Top of Given records

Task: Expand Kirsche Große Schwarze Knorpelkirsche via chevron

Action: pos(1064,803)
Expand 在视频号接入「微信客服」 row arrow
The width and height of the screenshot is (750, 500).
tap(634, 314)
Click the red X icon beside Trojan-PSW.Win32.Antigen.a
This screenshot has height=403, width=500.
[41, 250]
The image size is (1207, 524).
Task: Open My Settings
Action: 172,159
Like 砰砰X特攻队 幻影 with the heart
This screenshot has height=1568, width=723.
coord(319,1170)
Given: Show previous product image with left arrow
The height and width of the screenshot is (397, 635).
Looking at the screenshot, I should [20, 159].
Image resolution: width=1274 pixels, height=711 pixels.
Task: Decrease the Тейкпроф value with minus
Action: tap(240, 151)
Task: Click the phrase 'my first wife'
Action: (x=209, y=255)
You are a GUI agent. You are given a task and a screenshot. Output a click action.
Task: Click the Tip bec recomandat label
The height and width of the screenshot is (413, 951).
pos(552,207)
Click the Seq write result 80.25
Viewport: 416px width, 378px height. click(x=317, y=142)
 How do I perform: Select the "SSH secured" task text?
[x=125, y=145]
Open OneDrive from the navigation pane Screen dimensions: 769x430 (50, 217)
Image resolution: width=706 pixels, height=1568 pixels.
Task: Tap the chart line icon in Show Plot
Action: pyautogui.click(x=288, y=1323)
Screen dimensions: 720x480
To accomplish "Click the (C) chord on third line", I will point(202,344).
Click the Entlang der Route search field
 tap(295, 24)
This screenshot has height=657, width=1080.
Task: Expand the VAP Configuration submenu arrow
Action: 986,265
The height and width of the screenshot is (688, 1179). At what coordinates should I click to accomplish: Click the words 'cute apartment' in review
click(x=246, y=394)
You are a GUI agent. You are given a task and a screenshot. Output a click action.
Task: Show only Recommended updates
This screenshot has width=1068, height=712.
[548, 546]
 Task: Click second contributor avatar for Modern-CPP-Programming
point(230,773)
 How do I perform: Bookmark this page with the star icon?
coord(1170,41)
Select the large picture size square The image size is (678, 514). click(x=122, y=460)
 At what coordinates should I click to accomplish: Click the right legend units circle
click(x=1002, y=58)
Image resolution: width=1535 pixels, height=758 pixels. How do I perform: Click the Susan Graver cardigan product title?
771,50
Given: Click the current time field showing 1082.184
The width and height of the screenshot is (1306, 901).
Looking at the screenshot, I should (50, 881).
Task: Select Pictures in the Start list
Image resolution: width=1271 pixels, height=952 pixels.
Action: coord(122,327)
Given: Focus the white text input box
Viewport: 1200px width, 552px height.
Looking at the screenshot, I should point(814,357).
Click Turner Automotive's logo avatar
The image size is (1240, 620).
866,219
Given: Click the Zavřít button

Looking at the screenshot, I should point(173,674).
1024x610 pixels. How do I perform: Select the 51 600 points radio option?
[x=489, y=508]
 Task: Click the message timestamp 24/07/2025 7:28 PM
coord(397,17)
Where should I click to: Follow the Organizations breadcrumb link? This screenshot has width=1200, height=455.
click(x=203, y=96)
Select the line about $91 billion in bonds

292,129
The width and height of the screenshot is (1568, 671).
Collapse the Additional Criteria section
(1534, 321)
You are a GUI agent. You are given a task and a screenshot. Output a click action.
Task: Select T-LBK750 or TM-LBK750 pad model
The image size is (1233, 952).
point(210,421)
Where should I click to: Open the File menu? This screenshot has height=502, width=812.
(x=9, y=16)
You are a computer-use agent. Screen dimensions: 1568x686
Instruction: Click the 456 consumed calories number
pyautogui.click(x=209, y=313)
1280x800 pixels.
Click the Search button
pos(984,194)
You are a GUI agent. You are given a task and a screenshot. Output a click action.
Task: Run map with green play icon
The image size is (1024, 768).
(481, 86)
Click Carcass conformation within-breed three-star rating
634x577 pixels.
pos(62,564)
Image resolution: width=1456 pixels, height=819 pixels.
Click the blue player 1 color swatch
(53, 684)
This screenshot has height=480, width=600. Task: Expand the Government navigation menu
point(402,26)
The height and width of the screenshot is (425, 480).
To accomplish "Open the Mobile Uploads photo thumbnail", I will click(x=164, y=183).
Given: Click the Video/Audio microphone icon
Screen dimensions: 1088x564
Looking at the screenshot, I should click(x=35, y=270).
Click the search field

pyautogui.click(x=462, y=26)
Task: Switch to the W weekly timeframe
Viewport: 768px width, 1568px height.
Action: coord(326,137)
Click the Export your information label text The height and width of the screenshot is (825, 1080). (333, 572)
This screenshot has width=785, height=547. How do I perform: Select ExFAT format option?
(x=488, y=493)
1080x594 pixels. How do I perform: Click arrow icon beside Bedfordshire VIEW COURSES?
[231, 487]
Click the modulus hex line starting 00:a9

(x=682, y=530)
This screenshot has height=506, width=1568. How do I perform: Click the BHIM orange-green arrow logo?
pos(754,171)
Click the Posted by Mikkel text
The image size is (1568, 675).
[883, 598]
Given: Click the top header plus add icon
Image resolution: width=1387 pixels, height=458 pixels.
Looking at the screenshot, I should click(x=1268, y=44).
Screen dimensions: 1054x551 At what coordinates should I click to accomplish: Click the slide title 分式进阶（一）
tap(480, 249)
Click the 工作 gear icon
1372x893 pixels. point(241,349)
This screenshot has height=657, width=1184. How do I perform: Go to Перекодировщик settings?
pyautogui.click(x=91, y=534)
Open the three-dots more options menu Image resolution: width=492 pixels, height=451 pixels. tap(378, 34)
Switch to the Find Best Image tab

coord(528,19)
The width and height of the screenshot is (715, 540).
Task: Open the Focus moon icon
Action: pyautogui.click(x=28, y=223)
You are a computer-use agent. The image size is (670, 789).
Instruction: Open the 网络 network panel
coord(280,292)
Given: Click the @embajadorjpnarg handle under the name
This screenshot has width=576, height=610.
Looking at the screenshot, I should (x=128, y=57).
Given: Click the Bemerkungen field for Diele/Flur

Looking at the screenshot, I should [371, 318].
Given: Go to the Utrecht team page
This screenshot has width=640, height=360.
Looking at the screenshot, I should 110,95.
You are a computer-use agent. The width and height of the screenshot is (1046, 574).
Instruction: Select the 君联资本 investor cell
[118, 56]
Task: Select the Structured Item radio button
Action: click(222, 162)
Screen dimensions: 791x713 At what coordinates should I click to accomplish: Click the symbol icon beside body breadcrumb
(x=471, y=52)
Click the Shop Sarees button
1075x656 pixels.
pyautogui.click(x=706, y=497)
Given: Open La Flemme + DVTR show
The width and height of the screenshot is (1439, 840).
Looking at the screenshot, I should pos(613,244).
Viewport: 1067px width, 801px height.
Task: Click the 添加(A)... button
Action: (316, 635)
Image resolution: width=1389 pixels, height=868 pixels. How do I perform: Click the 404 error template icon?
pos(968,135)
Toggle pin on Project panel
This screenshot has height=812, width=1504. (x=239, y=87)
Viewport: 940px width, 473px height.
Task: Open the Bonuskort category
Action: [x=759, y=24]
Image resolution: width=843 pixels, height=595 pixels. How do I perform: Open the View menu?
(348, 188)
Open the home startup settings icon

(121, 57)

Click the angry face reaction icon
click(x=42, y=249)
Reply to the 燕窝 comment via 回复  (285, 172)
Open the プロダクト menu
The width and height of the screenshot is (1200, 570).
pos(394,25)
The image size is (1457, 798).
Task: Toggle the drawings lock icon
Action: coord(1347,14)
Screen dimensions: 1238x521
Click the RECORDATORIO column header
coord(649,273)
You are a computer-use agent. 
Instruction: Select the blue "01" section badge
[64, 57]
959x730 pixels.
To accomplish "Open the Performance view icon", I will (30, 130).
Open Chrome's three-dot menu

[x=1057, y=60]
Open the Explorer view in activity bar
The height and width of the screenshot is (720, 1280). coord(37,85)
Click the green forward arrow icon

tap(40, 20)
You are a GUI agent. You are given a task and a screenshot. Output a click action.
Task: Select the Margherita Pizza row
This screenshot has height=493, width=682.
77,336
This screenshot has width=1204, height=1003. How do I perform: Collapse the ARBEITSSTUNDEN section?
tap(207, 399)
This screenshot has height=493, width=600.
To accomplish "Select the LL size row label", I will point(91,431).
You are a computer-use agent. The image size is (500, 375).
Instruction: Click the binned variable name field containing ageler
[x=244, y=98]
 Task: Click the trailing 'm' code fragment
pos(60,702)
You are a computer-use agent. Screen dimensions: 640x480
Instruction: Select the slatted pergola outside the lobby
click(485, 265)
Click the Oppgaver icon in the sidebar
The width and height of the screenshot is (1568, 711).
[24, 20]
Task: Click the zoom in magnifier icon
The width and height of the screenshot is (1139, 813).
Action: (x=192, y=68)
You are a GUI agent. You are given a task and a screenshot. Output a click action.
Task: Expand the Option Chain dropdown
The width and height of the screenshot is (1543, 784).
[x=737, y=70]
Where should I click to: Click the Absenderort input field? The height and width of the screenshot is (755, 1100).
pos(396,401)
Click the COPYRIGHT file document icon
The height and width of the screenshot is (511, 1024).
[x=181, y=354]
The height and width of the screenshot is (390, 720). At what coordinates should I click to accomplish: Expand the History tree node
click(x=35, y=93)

Bottom of Given records

Please give again the lines above between the line holding "This screenshot has height=493, width=600." and the line holding "You are a computer-use agent. Screen dimensions: 640x480", inclusive, exactly as they are and with nothing added.

Answer section:
This screenshot has height=493, width=600.
To accomplish "Select the LL size row label", I will point(91,431).
You are a computer-use agent. The image size is (500, 375).
Instruction: Click the binned variable name field containing ageler
[x=244, y=98]
 Task: Click the trailing 'm' code fragment
pos(60,702)
You are a computer-use agent. Screen dimensions: 640x480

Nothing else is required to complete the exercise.